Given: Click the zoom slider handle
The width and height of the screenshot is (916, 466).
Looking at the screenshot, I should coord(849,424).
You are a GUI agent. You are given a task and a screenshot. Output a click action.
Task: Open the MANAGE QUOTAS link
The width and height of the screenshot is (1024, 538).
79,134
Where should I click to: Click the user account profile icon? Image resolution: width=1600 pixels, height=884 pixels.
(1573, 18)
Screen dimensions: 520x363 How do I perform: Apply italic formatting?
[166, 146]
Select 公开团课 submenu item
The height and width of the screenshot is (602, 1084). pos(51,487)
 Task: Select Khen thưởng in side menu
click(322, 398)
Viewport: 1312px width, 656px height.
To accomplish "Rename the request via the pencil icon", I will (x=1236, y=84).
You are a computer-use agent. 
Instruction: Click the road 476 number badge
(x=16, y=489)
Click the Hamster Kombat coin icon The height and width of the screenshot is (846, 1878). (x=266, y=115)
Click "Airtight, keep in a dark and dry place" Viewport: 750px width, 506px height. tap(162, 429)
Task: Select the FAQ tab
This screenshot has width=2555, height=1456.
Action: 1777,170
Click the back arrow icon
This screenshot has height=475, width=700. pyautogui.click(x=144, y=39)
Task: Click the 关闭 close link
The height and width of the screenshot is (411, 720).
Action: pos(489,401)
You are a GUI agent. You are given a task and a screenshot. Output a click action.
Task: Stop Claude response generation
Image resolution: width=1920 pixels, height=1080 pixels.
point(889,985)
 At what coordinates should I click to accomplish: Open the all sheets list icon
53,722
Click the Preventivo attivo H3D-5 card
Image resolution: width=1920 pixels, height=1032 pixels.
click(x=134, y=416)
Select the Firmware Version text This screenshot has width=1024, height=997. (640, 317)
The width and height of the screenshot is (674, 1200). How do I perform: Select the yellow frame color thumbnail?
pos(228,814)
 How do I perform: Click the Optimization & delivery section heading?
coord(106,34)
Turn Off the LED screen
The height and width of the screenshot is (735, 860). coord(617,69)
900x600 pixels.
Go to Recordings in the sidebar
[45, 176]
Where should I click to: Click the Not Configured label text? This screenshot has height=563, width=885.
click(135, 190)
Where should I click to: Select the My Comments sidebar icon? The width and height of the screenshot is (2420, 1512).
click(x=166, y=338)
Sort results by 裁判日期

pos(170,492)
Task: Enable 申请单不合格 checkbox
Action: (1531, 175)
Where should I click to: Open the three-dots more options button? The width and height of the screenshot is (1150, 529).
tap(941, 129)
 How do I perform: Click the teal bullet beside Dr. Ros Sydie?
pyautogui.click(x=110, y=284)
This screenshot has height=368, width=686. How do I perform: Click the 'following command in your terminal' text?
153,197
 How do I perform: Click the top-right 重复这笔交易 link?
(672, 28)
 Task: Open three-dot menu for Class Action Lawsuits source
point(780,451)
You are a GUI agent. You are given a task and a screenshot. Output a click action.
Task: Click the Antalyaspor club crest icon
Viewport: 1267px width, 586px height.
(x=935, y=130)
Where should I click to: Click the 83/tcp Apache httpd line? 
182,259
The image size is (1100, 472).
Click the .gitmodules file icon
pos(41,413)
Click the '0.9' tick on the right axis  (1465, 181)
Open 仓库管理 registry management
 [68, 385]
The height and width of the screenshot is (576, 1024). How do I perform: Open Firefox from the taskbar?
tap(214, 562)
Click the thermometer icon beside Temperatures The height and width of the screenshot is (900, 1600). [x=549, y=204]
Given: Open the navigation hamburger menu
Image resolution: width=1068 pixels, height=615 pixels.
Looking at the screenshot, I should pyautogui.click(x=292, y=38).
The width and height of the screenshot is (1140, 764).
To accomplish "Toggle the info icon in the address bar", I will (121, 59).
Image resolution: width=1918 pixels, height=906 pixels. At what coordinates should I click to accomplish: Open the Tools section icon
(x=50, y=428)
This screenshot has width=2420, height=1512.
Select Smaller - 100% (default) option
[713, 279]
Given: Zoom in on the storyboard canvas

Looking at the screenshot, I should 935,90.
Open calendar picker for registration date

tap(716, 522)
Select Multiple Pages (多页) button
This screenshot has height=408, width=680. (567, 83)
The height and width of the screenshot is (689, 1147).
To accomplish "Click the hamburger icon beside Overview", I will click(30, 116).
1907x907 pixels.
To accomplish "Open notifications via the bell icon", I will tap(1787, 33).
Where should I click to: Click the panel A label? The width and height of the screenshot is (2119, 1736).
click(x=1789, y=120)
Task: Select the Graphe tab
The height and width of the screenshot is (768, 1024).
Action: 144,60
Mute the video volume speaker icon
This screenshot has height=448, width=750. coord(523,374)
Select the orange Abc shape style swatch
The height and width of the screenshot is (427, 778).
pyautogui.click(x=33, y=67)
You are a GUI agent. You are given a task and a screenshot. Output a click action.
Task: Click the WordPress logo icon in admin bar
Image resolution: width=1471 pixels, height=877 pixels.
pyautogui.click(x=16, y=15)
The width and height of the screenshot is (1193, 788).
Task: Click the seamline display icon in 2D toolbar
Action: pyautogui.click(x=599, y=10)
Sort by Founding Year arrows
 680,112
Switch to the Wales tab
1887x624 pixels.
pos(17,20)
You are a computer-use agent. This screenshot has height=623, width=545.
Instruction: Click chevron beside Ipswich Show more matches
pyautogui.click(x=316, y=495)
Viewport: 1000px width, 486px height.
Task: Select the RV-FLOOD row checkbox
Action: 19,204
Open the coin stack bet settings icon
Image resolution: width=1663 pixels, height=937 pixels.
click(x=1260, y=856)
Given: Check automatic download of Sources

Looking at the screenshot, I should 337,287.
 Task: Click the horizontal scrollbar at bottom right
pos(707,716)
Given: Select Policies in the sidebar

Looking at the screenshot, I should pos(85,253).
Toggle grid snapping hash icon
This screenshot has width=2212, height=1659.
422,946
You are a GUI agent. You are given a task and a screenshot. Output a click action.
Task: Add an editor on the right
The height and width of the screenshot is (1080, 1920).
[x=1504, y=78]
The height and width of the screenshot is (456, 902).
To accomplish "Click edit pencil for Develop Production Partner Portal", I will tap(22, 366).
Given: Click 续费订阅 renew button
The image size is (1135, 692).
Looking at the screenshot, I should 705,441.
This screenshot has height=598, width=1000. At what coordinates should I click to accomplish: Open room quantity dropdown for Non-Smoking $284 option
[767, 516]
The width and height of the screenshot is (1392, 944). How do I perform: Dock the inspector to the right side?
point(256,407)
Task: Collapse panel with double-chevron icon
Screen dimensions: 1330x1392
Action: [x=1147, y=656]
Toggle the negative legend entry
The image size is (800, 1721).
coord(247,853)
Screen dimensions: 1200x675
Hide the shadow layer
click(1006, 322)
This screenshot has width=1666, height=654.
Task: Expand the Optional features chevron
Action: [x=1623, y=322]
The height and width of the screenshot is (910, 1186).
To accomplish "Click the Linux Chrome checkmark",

- - -

» WRITTEN TASK
Gather every line of the records above that contains the word "computer", and list each one in full.

» EXPECTED ANSWER
You are a computer-use agent. 
You are a computer-use agent. This screenshot has height=623, width=545.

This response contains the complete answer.